Just seven years ago, climate change wasn’t listed as a potential hazard in Threatened Birds of the World. Now it gets its own heading in the annual book, and with good reason: a new study finds that climate change may trigger the extinction of 30 percent of land bird species by the year 2100.

“There is an increasing realization that climate change by itself can cause extinctions on a global scale,” said Cagan Sekercioglu, a biologist at Stanford University and lead author of the study, which appeared in the journal Conservation Biology. “Before, we had a hard time separating it from threats like habitat loss.”

Using the elevation of species’ ranges, the newest suite of climate predictions from the Intergovernmental Panel on Climate Change, and a set of habitat-loss scenarios, the researchers calculated the extinction risk of more than 8400 species of land birds in the world. In the most likely outcome—a rise of 2.8 degrees Celsius by the turn of the century, according to the IPCC—400-550 birds could go extinct. If temperatures climb even more, that number would increase drastically.

This is due in part to what the researchers call the “escalator effect.” Climate change can cause range shifts as species are forced to leave their current locations when conditions become inhospitable. The most familiar of these shifts are poleward—things in the northern hemisphere move north, and things in the southern hemisphere head south. But on a climate escalator, species that live at higher altitudes may have nowhere to go but up. And up. And up some more, until they reach the highest point available to them. Once that’s topped, there’s often nowhere for them to go but extinct.

The study’s finding complements those of another report in the same issue of the journal. Grant Harris and Stuart Pimm, both of Duke University, found that the size of a bird’s range can be used to gauge its conservation status. Using field guides as a reference, Harris and Pimm pruned the ranges given there according to the species’ requirements to find the actual area that met those requirements—a method that has the benefit, they write, of being “simple, repeatable, and practical.” Since a small range is the single best predictor of extinction risk, they argue that once a bird’s total range drops below 11,000 square kilometers, the species should be considered threatened.

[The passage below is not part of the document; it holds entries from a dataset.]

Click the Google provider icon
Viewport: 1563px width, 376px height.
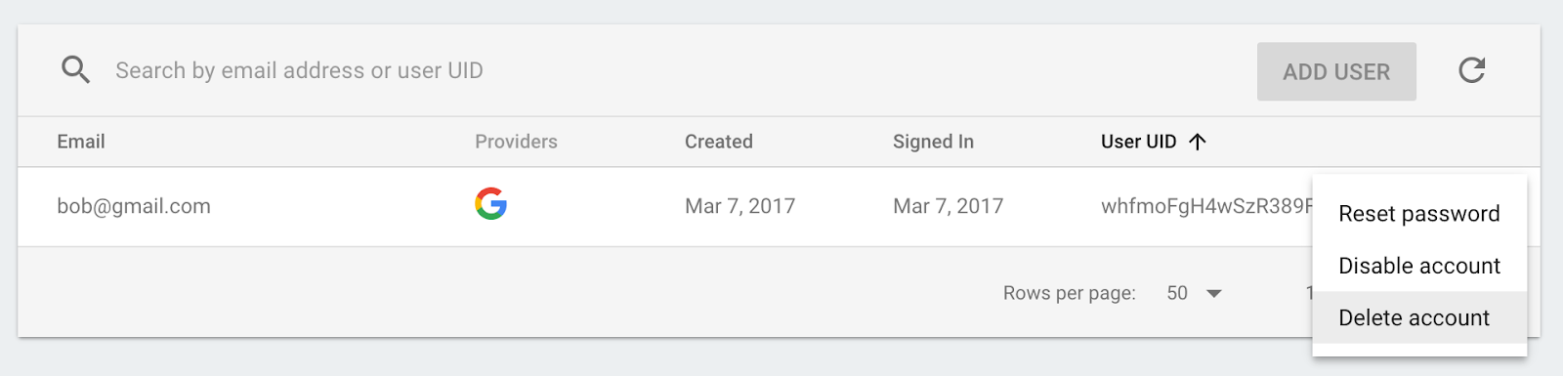click(x=490, y=204)
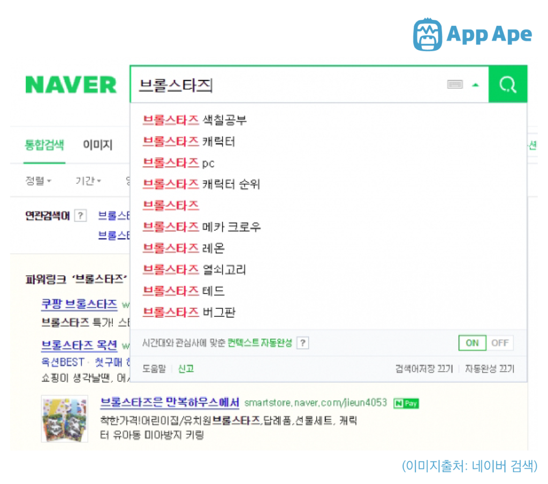Click the N Pay badge
548x484 pixels.
tap(406, 404)
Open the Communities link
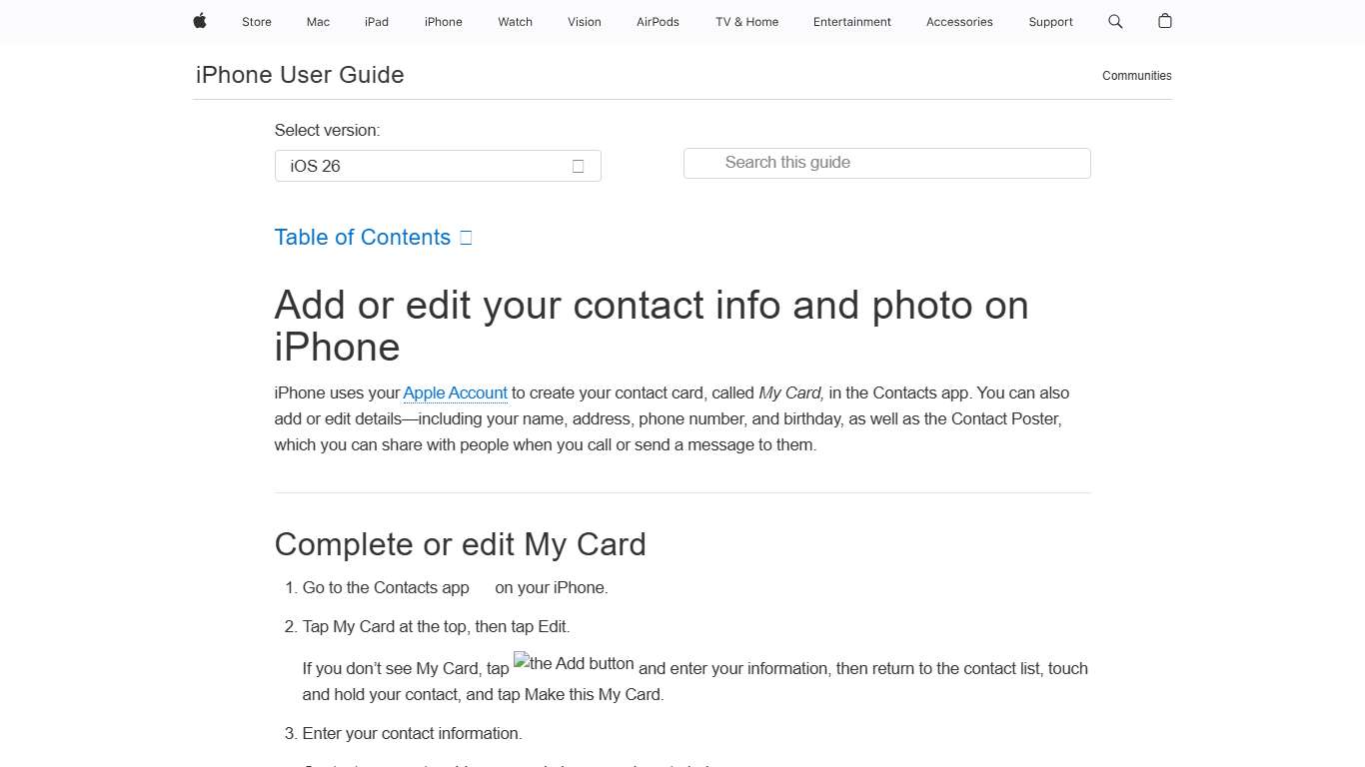Image resolution: width=1365 pixels, height=767 pixels. pos(1136,75)
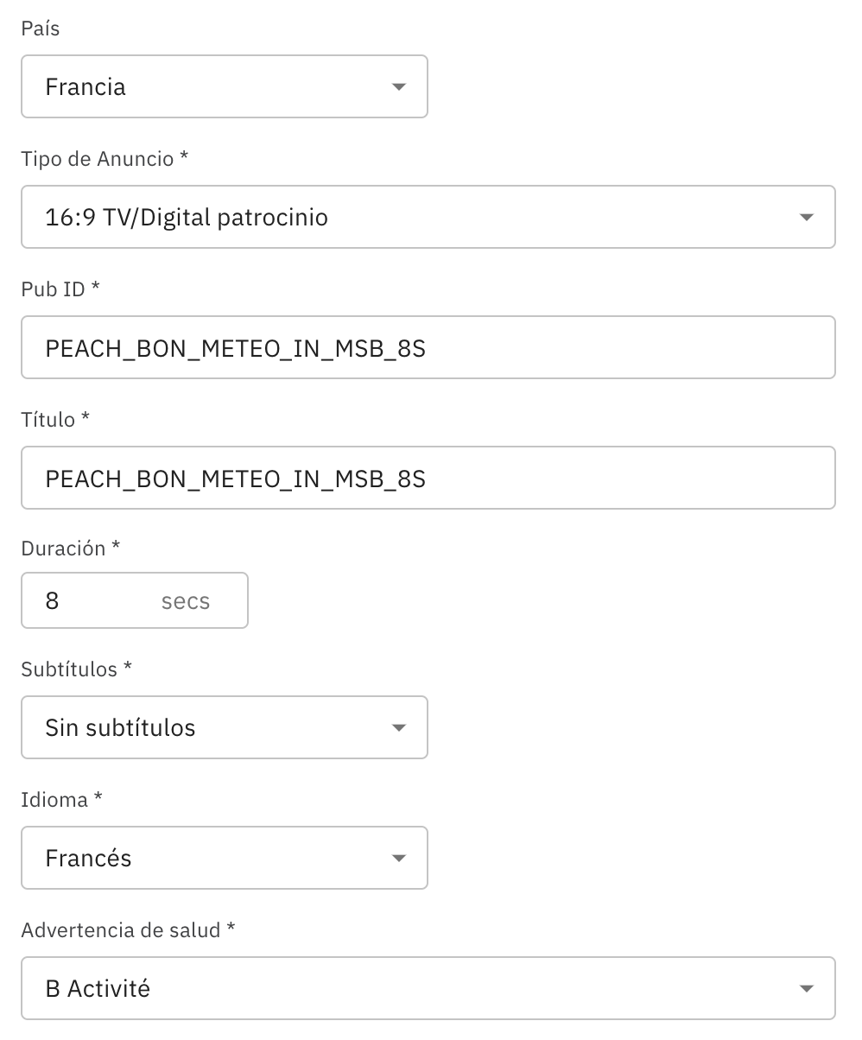Click the caret icon in Idioma field

pos(398,858)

Sekercioglu cautions that the model his team developed is only a generalization meant to illustrate the scope of the problem. The researchers had to rely on extremely coarse data for many species that had never been rigorously surveyed. Predicting the exact fate of those species would require much more detailed distribution and climate change data from their range. “It isn’t as if people can take their favorite bird and plug it into an equation and find out if it will go extinct,” Sekercioglu said.

But what’s most alarming, he notes, is that, of all the species expected to face some risk of extinction from climate change, only 21 percent are considered threatened right now. “We’ve seen before that species that appear fine can suddenly become rare when no one’s really looking,” he said. “That’s really what we need most: good information on the birds. Then we’ll know that something is in trouble before it’s too late.”

Sekercioglu, C.H. et al. 2008. Climate change, elevational range shifts, and bird extinctions. Conservation Biology 22(1):140-150.
Harris, G. and S.L. Pimm. 2008. Range size and extinction risk in forest birds. Conservation Biology 22(1):163-171.